Species of flowering plant native to Greece

Aquilegia ottonis is a perennial flowering plant in the family Ranunculaceae, endemic to Greece.

==Description==
Aquilegia ottonis grows to 15–20 cm in height, with branching stems and white, cream, pale bluish, or blue-purple flowers, the petals having incurved and slightly hooked nectar spurs which are light violet-blue in colour.

==Taxonomy==
Aquilegia ottonis is part of the Aquilegia olympica aggregate, together with Aquilegia olympica itself, Aquilegia dinarica, and Aquilegia champagnatii.

The taxonomy of the species differs between authorities. It was considered by Arne Strid to comprise three subspecies:

- A. ottonis subsp. amaliae (Heldr. ex Boiss.) Strid, now treated in Plants of the World Online as a separate species, Aquilegia amaliae.
- A. ottonis subsp. ottonis Boiss., now often considered a synonym of Aquilegia ottonis rather than a subspecies thereof. Other authorities consider the status of this name unresolved.
- A. ottonis subsp. taygetea (Orph.) Strid, now treated in Plants of the World Online as a separate species, Aquilegia taygetea.

In 2009, Aquilegia vulgaris var. speluncarum Lacaita was reclassified as A. ottonis subsp. speluncarum (Lacaita) Del Guacchio. Both these names are now considered to be synonyms of Aquilegia champagnatii.

===Etymology===
Aquilegia ottonis is named after King Otto of Greece, the specific epithet 'ottonis' being the third declension in Latin of 'Otto'.

==Distribution and habitat==
Aquilegia ottonis is endemic to Greece, in the vicinity of Mount Aroania in the northern Peloponnese and Mounts Giona and Parnassus on the other side of the Gulf of Corinth in central Greece. It grows in ravines at altitudes of 1300–1800 m, preferring north-facing slopes.

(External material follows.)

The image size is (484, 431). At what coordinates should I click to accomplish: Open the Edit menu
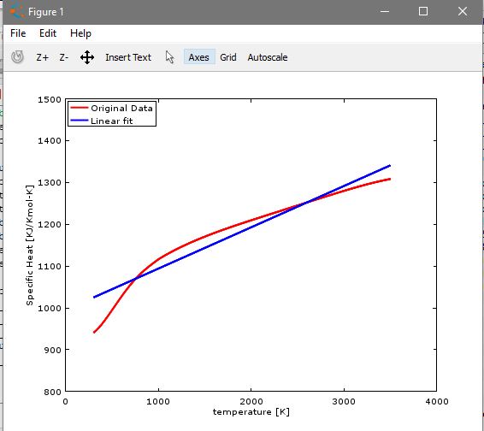(x=48, y=33)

Records of the species in the Alburni mountains in Italy are now classified as Aquilegia champagnatii, and those in Albania as Aquilegia amaliae.

==Ecology==
Aquilegia ottonis flowers from mid-May to the end of July. Based on pollination syndromes, it is thought to be pollinated by bumblebees.

==Conservation==
The species has not been assessed for the IUCN Red List. Under IUCN criteria, the species is considered vulnerable to extinction in Greece.